As mayor of Lincoln, Sawyer met weekly with the city council and interested citizens at the newly constructed city hall on the northwest corner of Tenth and Q streets. The chamber in which the municipal government met is shown in a photo of the Haymarket Square taken early in the twentieth century (Figure 4). It is the one story building in the lower right side of the photo.

From the time Sawyer moved to Lincoln from Illinois in 1875, he was a prominent figure in the city's political and legal circles and as such, he occupied many offices throughout the town. Upon his arrival he moved into the primary law offices in the city at the time, the Union Block on the east side of Government Square. After working with various law partners, he relocated his law office into the newly constructed Burr Block on the northeast corner of Twelfth and O streets with his then partner Novia Z. Snell. The outside of his office in the Burr Block is shown in a photograph of the building (Figure 5); it is the sixth office from the left on the fifth floor located directly next to the offices of Lionel Burr and Stephen Pound's law firm, Burr and Pound. Sawyer's name is seen painted on the window of the building. Sawyer and Snell, along with their new law partner Lincoln Frost, then moved their offices to the McMurtry Block at 239 South Eleventh Street, the old site of the district and county courts. In 1898 the firm moved across the street into the Montgomery Block at 204 South Eleventh Street before settling into the First National Bank building building at 1003 O Street. The First National Bank building, known also as the State Block, was located on the southeast corner of Tenth and O streets and was three stories high. It is pictured in two photographs (Figure 6) (Figure 7). In 1910 the First National Bank built a new building on the same location and when it was completed, Sawyer acquired an office there on the seventh floor. He worked there until his death in 1924.
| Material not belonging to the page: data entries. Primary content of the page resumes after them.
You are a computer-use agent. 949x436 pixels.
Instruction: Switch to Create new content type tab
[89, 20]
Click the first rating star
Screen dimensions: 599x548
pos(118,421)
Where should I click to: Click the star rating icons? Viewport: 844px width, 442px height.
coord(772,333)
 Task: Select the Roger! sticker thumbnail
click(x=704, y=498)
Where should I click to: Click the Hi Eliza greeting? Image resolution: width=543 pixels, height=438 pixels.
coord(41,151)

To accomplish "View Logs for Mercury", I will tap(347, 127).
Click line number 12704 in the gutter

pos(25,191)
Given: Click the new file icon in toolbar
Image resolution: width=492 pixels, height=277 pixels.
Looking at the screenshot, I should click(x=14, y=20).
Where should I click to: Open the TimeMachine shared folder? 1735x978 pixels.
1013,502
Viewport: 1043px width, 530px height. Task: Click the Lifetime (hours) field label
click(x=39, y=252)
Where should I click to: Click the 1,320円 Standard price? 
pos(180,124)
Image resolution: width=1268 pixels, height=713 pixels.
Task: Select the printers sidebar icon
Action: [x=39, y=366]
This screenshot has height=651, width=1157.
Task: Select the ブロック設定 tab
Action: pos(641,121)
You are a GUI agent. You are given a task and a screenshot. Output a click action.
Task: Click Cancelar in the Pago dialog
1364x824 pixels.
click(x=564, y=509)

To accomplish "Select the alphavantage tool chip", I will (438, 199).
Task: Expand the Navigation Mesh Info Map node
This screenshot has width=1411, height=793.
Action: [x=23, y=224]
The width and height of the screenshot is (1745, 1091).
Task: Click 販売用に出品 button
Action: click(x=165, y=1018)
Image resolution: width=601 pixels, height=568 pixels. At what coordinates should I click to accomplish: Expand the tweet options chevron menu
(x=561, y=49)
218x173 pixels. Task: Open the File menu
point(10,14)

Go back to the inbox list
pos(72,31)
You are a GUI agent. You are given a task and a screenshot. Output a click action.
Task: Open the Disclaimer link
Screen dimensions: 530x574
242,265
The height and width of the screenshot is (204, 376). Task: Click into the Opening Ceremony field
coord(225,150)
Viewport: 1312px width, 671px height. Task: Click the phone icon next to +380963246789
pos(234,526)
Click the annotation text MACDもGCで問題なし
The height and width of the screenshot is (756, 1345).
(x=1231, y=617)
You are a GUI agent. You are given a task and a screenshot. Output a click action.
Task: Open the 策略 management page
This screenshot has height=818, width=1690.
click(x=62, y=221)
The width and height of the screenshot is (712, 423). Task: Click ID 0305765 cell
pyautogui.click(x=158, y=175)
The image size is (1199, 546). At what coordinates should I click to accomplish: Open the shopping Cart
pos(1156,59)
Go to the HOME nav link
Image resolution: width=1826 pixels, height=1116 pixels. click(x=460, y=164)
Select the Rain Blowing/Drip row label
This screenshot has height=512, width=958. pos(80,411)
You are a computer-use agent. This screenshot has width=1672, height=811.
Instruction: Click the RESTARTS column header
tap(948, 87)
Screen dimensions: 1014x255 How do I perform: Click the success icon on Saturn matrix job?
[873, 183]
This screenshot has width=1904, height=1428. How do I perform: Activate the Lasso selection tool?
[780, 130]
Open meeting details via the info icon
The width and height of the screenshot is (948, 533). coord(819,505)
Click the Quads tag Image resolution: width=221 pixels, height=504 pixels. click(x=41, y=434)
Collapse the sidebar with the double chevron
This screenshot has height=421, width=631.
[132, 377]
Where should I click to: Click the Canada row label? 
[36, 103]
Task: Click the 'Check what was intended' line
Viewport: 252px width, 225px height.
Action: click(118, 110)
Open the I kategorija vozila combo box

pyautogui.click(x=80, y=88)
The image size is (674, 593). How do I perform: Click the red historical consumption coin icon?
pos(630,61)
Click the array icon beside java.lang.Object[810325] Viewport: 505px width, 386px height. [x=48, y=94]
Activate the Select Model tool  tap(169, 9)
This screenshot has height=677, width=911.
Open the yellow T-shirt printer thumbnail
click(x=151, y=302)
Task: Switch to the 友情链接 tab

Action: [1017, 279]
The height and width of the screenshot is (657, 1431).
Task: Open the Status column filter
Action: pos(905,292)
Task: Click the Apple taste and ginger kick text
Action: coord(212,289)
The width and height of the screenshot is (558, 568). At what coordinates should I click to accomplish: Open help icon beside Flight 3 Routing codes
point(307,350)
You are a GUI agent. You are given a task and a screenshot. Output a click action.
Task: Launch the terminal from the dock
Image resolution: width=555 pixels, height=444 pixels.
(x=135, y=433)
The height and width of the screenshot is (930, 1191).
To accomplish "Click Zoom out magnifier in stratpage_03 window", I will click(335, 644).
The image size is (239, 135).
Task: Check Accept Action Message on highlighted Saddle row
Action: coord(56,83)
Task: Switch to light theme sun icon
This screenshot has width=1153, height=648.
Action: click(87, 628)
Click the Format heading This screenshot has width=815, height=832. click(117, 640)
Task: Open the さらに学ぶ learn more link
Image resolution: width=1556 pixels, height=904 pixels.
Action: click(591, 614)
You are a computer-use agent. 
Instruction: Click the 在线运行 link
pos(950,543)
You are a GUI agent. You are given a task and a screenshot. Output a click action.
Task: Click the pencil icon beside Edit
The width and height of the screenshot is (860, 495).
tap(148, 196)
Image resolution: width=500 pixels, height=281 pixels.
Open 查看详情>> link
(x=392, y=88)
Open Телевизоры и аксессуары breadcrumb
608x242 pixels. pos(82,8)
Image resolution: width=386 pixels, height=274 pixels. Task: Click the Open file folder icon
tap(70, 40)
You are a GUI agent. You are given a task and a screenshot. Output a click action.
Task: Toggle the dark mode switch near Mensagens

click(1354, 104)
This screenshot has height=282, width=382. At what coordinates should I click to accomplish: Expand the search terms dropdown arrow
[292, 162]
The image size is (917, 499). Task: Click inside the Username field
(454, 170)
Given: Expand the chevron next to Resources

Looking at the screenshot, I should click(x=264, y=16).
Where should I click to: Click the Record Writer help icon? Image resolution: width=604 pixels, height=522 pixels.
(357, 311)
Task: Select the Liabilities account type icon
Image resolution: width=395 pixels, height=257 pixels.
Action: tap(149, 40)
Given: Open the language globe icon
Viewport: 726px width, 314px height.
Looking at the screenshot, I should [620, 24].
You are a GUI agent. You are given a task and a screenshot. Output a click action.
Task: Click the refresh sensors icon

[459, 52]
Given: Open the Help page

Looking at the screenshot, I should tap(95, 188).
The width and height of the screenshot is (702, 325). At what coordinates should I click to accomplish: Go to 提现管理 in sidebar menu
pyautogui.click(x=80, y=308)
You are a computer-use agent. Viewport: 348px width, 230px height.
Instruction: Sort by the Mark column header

Sawyer congregated with friends and colleagues often as he belonged to an array of social and booster organizations. He was president of the Citizens' Law and Order League of Lincoln of Lincoln from 1885 until 1887. The League maintained a law office above the State National Bank at 109 South Tenth Street; the building is shown in the following sketch (Figure 8). The League also occasionally met at the Young Men's Christian Association on the southwest corner of South Thirteenth and N streets (Figure 9) and the chapel at the State University. As a member of the Lincoln Board of Trade Sawyer also attended meetings at 1104 O Street until the organization disbanded around 1892. In January of 1897 the Lincoln Commercial Club accepted him as a member and he continued to belong to the group after it joined the Union Club in the same year becoming the Union Commercial Club. Like many members of the middle class, Sawyer was a Mason; he additionally belonged to the Independent Order of Odd Fellows, a philanthropic fraternal group that occupied an elaborate building at 344 South Eleventh Street (Figure 10). Odd Fellows Hall was located on the third floor of the building. Religiously, Sawyer attended the All Souls Unitarian Church.

Sawyer's home at 1718 F Street, which he constructed in the late 1870s, (Figure 11) was not merely a location for his immediate family to reside, but also a public space where Lincoln's most prestigious and powerful residents gathered. From 1889 until about 1914 Sawyer hosted an annual New Year's Eve party at his home for around one hundred fifty of his friends. Although no direct evidence exists of William Jennings Bryan's presence at these gatherings, it is highly likely that the fellow Democrat Bryan attended Sawyer's residence on occasion given that the two had been close friends and remained as such for years, up until Bryan's support for free silver. The Sawyer home also was the scene of many social meetings in Lincoln; the Haydon Art Club and the Nebraska Art Association, for instance, occasionally met at their house for board of directors meetings. In addition, Sawyer used his spacious residence to help young people in need of a place to live. Before his death, over fifty children and young adults had at one time lived in the house.

Brewer, David J. [Brief Biography]
Bryan, William Jennings [Brief Biography]
Burr, Lionel C. [Brief Biography]
Cleveland, Grover [Brief Biography]
Parsons, Albert F. [Brief Biography]
Sanders, August (Gus) [Brief Biography]
Sawyer, Andrew J. [Brief Biography]
Sheedy, John [Narrative] [Brief Biography]
Snell, Novia Z. [Brief Biography]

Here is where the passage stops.